Apache Cloudberry History, Architecture, and Functions

The Origins of Apache Cloudberry

Apache Cloudberry is an open-source, massively parallel processing (MPP) DBMS created by the original developers of Greenplum. The core idea was to retain Greenplum's robust distributed platform while upgrading its underlying engine to a modern PostgreSQL core, making it a powerful solution for analytical workloads.

The Greenplum Legacy and Cloudberry's Rise

Cloudberry was initiated by its developers in June 2022 and transitioned to an open-source model in 2024. Shortly after, the original Greenplum project on GitHub was archived and became closed-source. The new project quickly gained traction, joining the Apache Incubator in late 2024 and amassing over 1,000 stars on GitHub.

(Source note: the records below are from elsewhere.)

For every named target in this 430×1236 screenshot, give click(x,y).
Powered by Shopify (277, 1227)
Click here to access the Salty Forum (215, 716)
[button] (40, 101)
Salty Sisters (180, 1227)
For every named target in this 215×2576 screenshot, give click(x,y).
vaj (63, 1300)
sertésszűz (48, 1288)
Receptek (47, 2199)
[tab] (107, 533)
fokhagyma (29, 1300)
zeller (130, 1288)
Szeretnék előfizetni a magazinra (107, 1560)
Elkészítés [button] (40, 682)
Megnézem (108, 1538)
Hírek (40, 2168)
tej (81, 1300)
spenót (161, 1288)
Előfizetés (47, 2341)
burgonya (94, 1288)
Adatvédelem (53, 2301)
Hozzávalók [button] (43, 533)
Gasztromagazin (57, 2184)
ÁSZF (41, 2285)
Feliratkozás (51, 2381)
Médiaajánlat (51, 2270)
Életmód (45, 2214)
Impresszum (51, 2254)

The fork was necessary due to several challenges facing the Greenplum project:

Stagnant Development: Greenplum's development pace had slowed, falling behind modern performance requirements and lacking crucial features for cloud environments and data lakes.
Single-Vendor Control: The project was always controlled by a single company, with no open governance model for community participation in decision-making.
Ecosystem Instability: Frequent changes in ownership created uncertainty among partners and the open-source community.

Cloudberry Architecture

Upgraded Core Engine and Platform Features

By upgrading to the PostgreSQL 14 core, Cloudberry inherits a wealth of modern data types and features:

Modern data types including Multi-range, JSON, JSONB, and XML.
UPSERT functionality via INSERT ... ON CONFLICT.
Hash Partitioned Tables.
Concurrent re-indexing with REINDEX CONCURRENTLY.
Incremental sorting to boost performance on pre-sorted data.
Abbreviated keys for faster sorting.
Strong password authentication using SCRAM-SHA-256.
Advanced system views like pg_stat_*.
Bloom filters for BRIN indexes.

Vectorized Query Execution Engine

Cloudberry includes a high-performance vectorized query engine, enabled by default (vector.enable_vectorization). It processes data in batches, supporting a wide range of data types and vectorized operators like Scan, Agg, Hash Join, and Sort.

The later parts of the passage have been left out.